Per una nuova visione del diritto all’ambiente

Fra i diritti umani essenziali, insieme con le libertà fondamentali, quello alla vita deve essere tutelato anche attraverso la protezione dai rischi determinati dall’azione dell’uomo stesso sull’ambiente. A quasi cento anni dalla propria fondazione nel 1919 e settanta dalla Dichiarazione Universale dei Diritti Umani del 1948, la Lega Italiana dei Diritti dell’Uomo (Lidu Onlus) si propone quindi di sostenere e promuovere tra i suoi compiti istituzionali anche la conservazione dell’ambiente e delle sue risorse, lo sviluppo sostenibile basato sulla carring capacity (intesa come capacità di un territorio di sostenere gli individui che in esso vivono) e l’educazione ambientale. Per questo fonda, con questo documento, l’Osservatorio sull’Ambiente per il Governo del Territorio.

----

## Operazioni da svolgere
**1)** Trascrivi fedelmente dal testo sul diritto all'ambiente il passo che comincia con le parole "Fra i diritti" e finisce con le parole "Governo del Territorio.".
**2)** Secondo il testo sul diritto all'ambiente, per quale motivo la Lidu fonda l'Osservatorio sull'Ambiente per il Governo del Territorio?
**3)** Elenca tutti gli ambiti che, secondo il testo sul diritto all'ambiente, la Lidu si propone di sostenere e promuovere anche tra i suoi compiti istituzionali.
Basati soltanto sul testo riportato qui sopra.

## Voci su dove compaiono gli elementi
----

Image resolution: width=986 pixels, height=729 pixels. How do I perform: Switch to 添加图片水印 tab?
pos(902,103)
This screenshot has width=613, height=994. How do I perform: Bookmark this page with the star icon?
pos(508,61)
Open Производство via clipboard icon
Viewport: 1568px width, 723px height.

----

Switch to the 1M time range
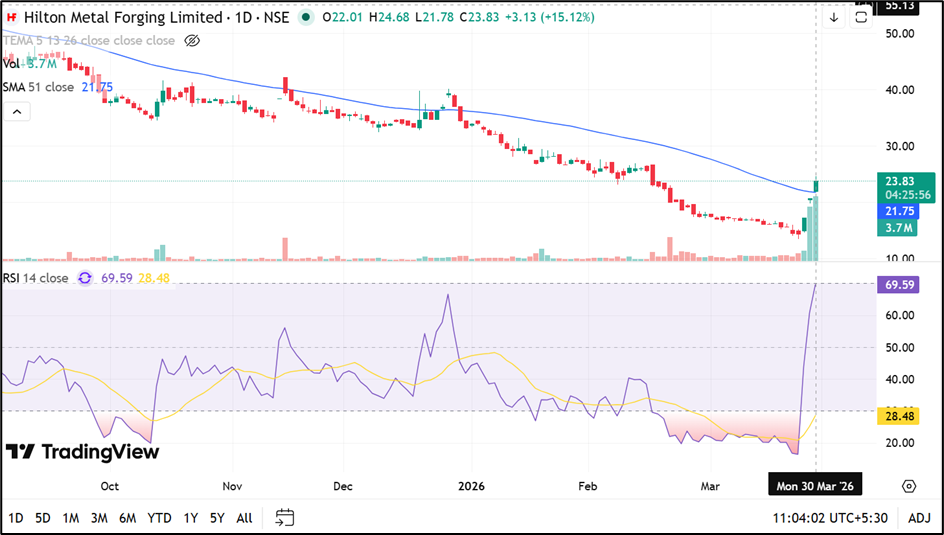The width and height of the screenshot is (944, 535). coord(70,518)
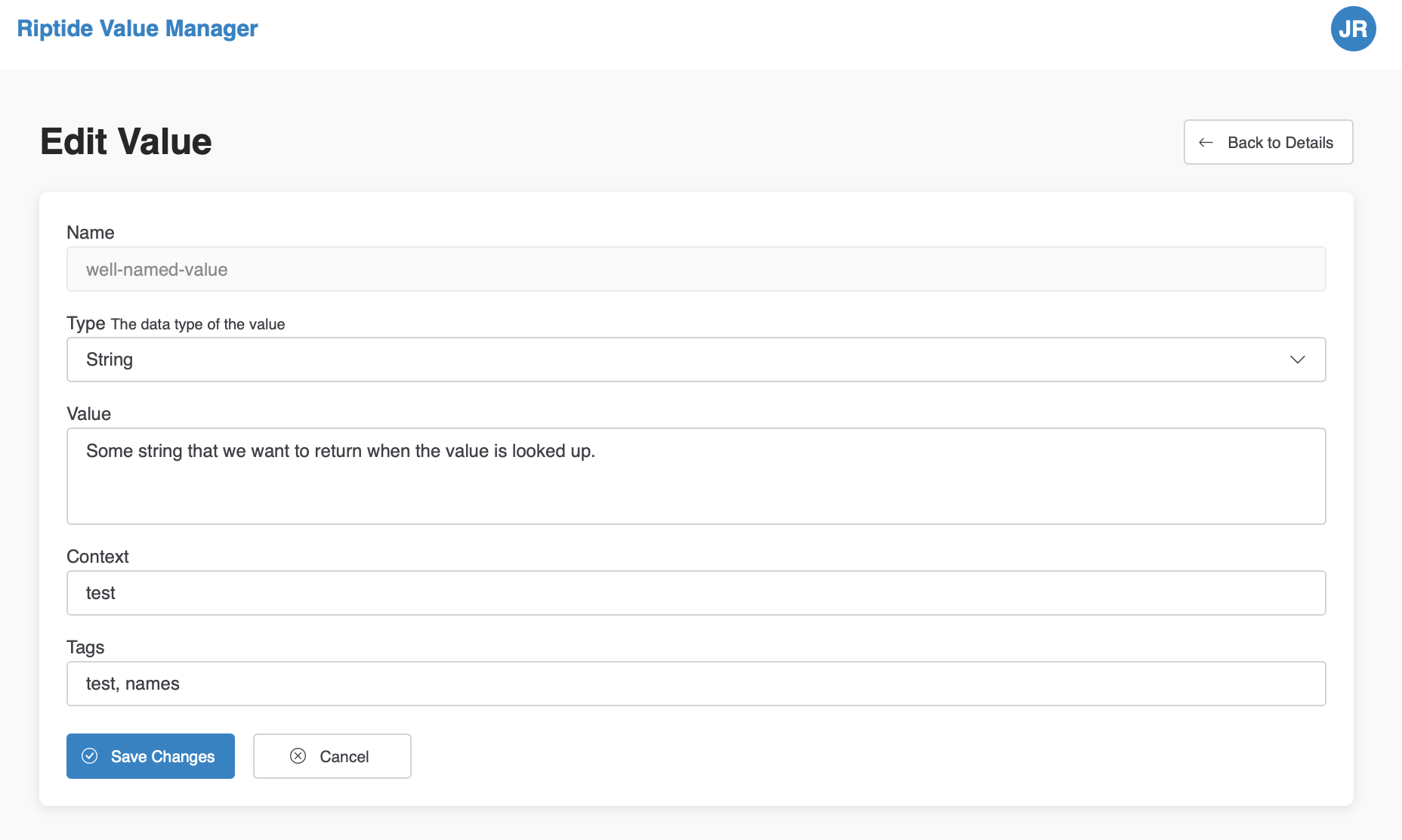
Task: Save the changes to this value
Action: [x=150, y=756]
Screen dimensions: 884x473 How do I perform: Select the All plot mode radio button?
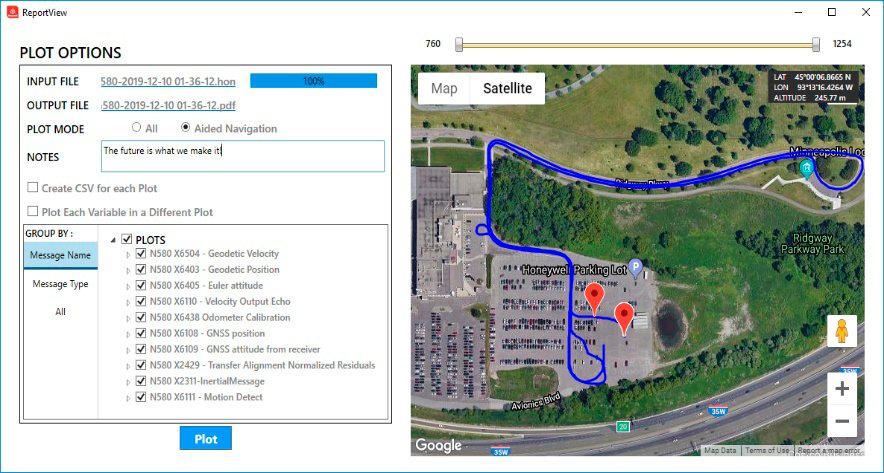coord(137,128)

----

## Risultati attesi
**1)**
Fra i diritti umani essenziali, insieme con le libertà fondamentali, quello alla vita deve essere tutelato anche attraverso la protezione dai rischi determinati dall’azione dell’uomo stesso sull’ambiente. A quasi cento anni dalla propria fondazione nel 1919 e settanta dalla Dichiarazione Universale dei Diritti Umani del 1948, la Lega Italiana dei Diritti dell’Uomo (Lidu Onlus) si propone quindi di sostenere e promuovere tra i suoi compiti istituzionali anche la conservazione dell’ambiente e delle sue risorse, lo sviluppo sostenibile basato sulla carring capacity (intesa come capacità di un territorio di sostenere gli individui che in esso vivono) e l’educazione ambientale. Per questo fonda, con questo documento, l’Osservatorio sull’Ambiente per il Governo del Territorio.

**2)** La Lidu fonda l'Osservatorio perché si propone di sostenere e promuovere, tra i suoi compiti istituzionali, anche la conservazione dell'ambiente e delle sue risorse. Vuole promuovere anche lo sviluppo sostenibile basato sulla capacità di un territorio di sostenere gli individui che vi vivono e l'educazione ambientale.

**3)**
- la conservazione dell'ambiente e delle sue risorse
- lo sviluppo sostenibile basato sulla capacità di un territorio di sostenere gli individui che vi vivono
- l'educazione ambientale